Intracellular cysteine (Cys) is an essential element in glutathione (GSH) biosynthesis, which endows cancer cell resistance to various therapies. In this study, we design a Cys metabolism hijacking strategy for converting cytoprotective Cys into therapeutic hydrogen sulfide (H2S), thus achieving enhanced ferroptosis therapy. A therapeutic nanoagent is first synthesized via the co-assembly of L-buthionine-sulfoximine (BSO) and plasmid encoding fn1055 with metal–organic framework (MOF) Fenton catalyst. The encapsulated BSO blocks the Cys-GSH biosynthesis pathway while the Fn1055 protein expressed from plasmid catalyzes the conversion of intracellular Cys to H2S, accelerating Cys-H2S metabolism.
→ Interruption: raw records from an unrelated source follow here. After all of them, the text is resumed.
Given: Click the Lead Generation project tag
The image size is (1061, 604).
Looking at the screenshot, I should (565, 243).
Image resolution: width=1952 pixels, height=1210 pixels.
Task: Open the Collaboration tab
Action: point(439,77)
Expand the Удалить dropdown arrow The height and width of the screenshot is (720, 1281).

Due to its triple functionalities of intracellular acidification, catalase inhibition and mitophagy promotion, H2S significantly accelerates the MOF-induced ferroptosis, which is rationalized by the fully shrunken mitochondria. The in vivo administration of nanoagent effectively suppresses xenograft tumor growth without appreciable side effect. Such Cys metabolism hijacking provides a proof of concept for remolding the Cys-GSH pathway as a promising therapeutic strategy in cancer therapy.